**What the task asks**. If a line in the data below holds the word "dimensions", include it in the count. Give only the final number.

[Stored data]
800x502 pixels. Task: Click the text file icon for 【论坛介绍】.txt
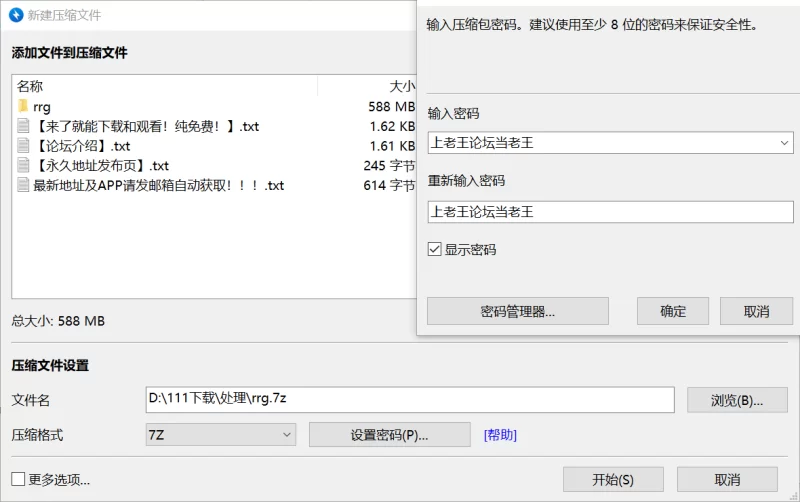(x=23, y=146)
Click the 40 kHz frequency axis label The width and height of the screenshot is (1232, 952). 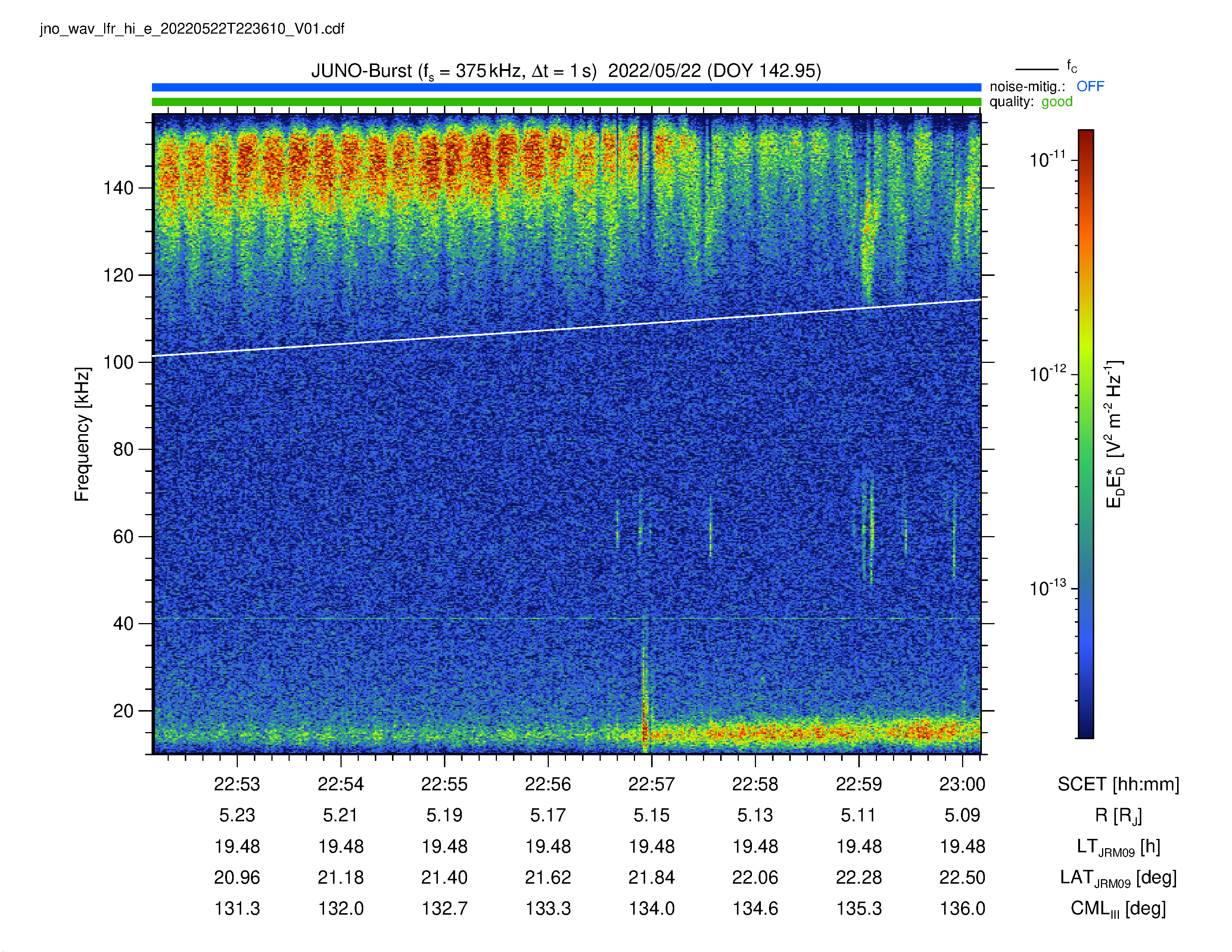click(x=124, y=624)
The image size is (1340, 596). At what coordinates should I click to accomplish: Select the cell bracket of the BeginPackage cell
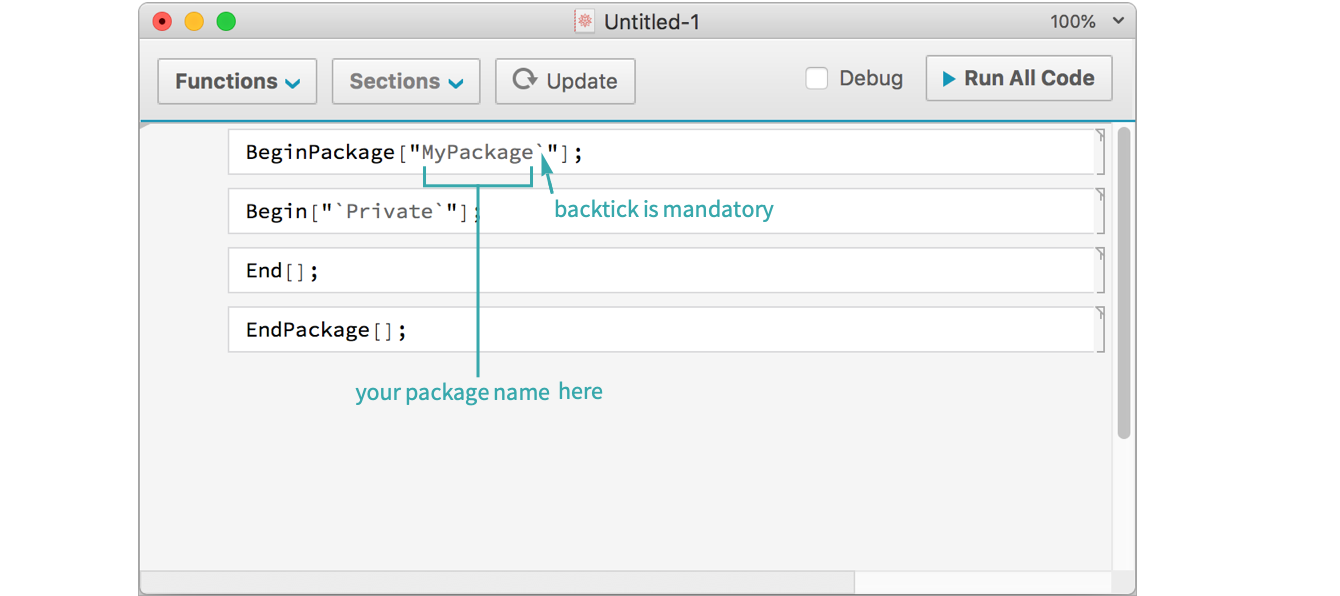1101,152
---
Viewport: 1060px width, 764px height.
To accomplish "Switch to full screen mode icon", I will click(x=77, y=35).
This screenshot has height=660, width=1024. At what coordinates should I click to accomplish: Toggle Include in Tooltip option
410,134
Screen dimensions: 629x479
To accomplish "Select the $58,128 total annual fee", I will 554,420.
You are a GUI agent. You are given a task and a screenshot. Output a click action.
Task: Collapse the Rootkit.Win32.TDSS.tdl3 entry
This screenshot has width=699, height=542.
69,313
==
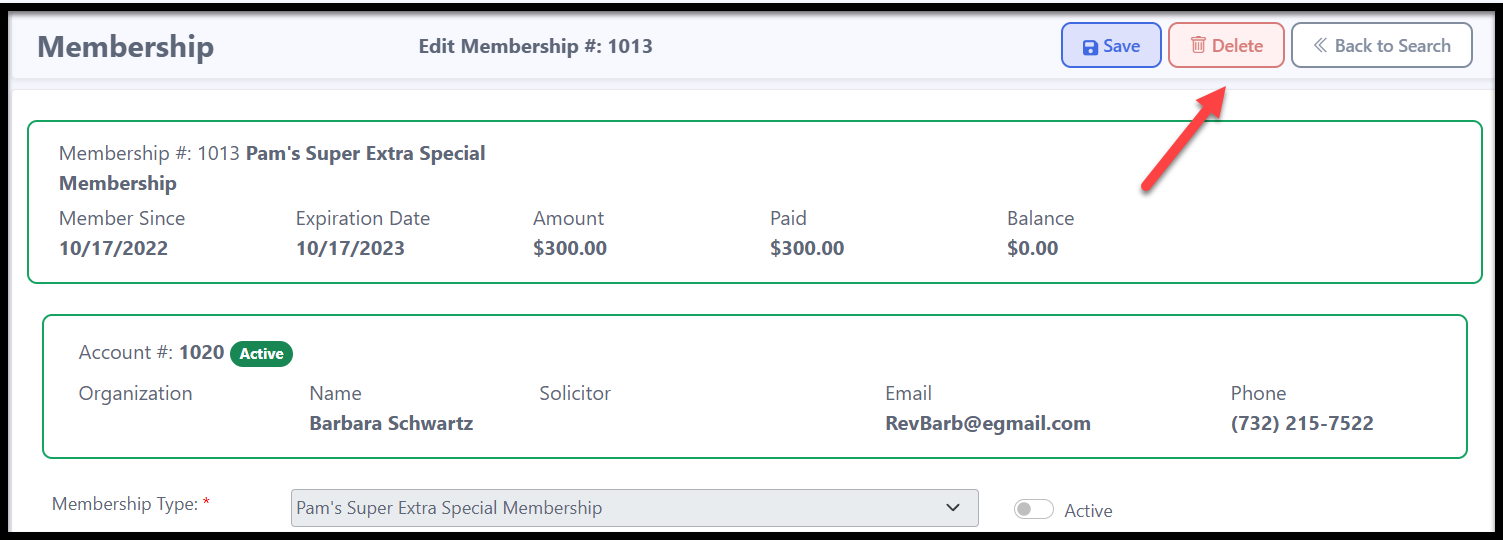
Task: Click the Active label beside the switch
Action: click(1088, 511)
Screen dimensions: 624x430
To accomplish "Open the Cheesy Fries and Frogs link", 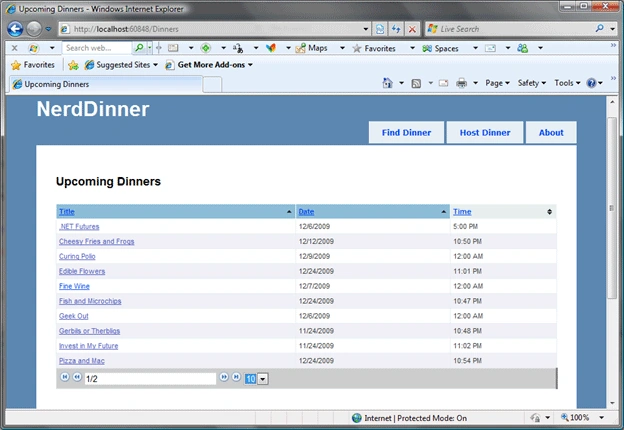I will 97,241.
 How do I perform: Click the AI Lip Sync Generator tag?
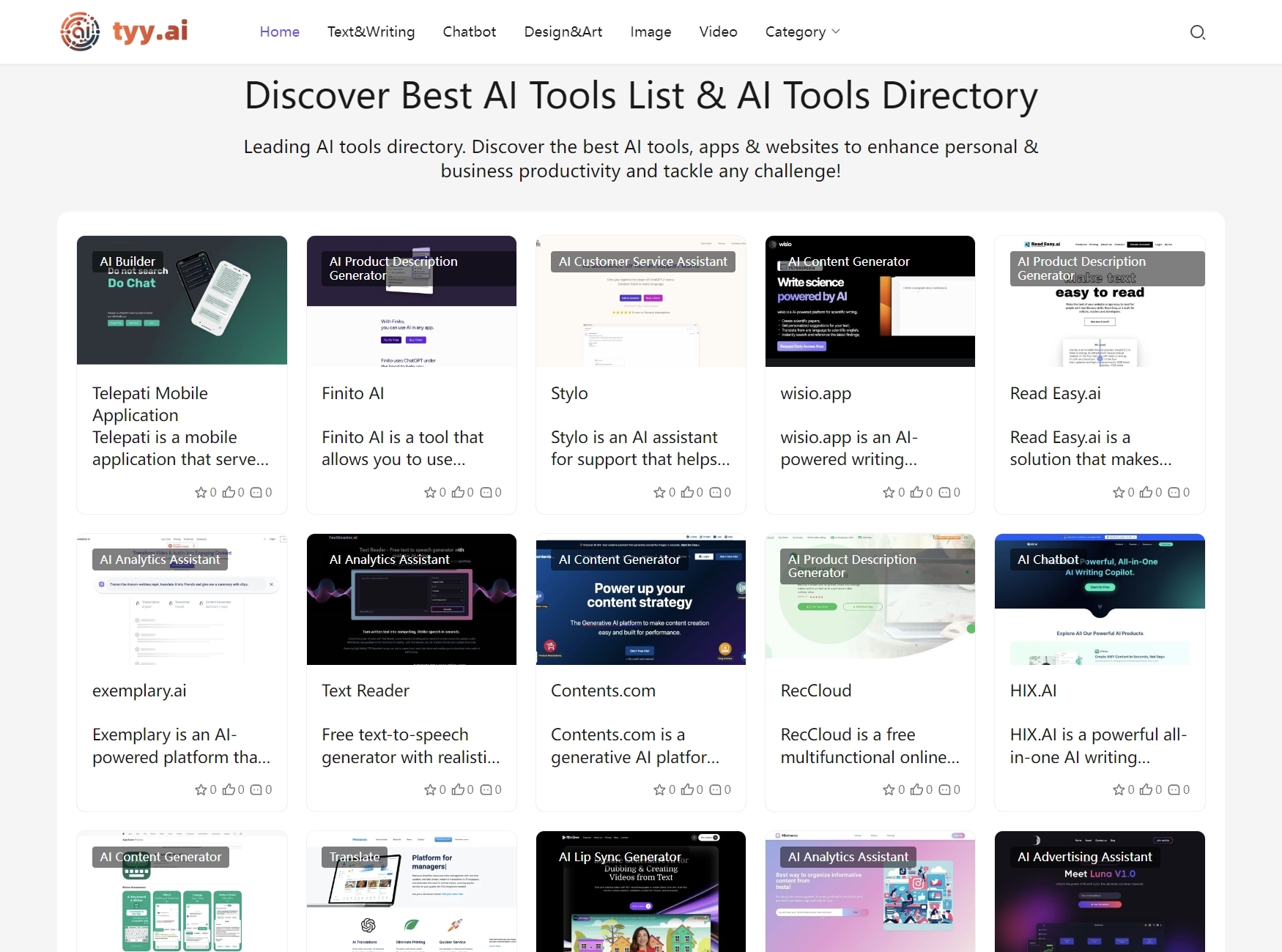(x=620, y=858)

**Answer to the exercise**. 2